UTF-8 problem

am 22.08.2007 00:23:17 von Todor Vachkov

Hello all,

I'm trying to convert an exported xml file into a perl data structre with the XML::LibXML modul.
Thus I got this error message:

>Entity: line 315442: parser error : Input is not proper UTF-8, indicate
>encoding !
>Bytes: 0xE2 0x26 0x6C 0x74

I thought the solution would be:

>open(my $fh, "< :encoding(utf8)" ,'/foodir/export.xml');
>my $parser = XML::LibXML->new();
>my $dom = $parser->parse_fh($fh);
>my $root = $dom->getDocumentElement;

but this produce a long long list (maybe for each parsed character in the xml file) of error messages :

>utf8 "\xE2" does not map to Unicode at /perlmodules/lib/i586-linux-thread-multi/XML/LibXML.pm line 429.
..
..
..
>utf8 "\xE4" does not map to Unicode >at /perlmodules/lib/i586-linux-thread-multi/XML/LibXML.pm line 429.
>Segmentation fault

The segmentaion fail always at the same \xE4 character, but it's a secondary problem.
I just want to let the modul to parse the xml file, which is really large (over 20MB)
and has being exported from another software. Thus I haven't any influence what comes into it.

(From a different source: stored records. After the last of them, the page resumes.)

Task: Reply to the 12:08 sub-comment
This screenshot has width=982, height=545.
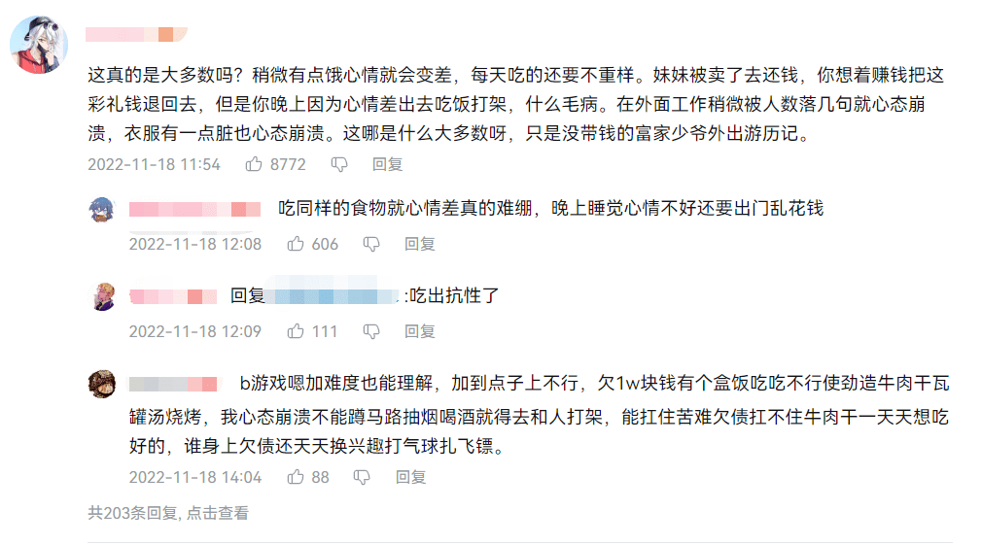Action: click(420, 244)
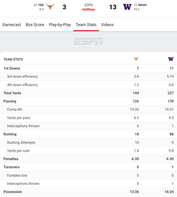Click the Washington score of 13
This screenshot has width=177, height=197.
113,7
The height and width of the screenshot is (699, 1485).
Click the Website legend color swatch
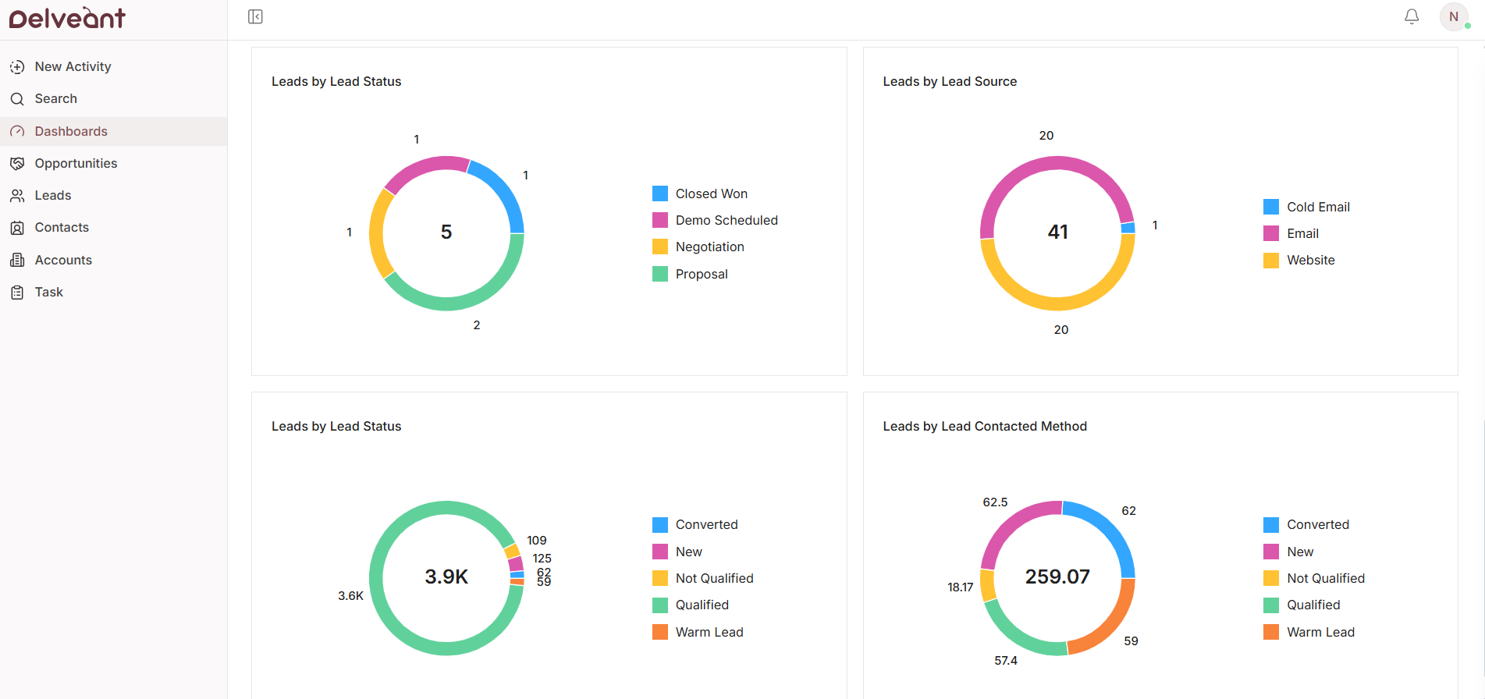tap(1270, 261)
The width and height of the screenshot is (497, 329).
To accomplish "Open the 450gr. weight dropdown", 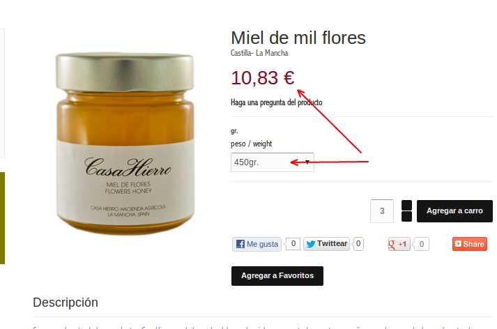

I hope you can help me! Thanks in advance!

Greetings Todor

Re: UTF-8 problem

am 22.08.2007 04:03:12 von sln

On Wed, 22 Aug 2007 00:23:17 +0200, Todor Vachkov wrote:

XML has restrictions on tag names when it comes to Unicode. Tags and attributes share
this restriction.
If the name were a problem, it would have shown something as a result of an invald
start or end tag and shown the error. Or at least should have. I don't think there should be
that type of escape char in content, I could be wrong.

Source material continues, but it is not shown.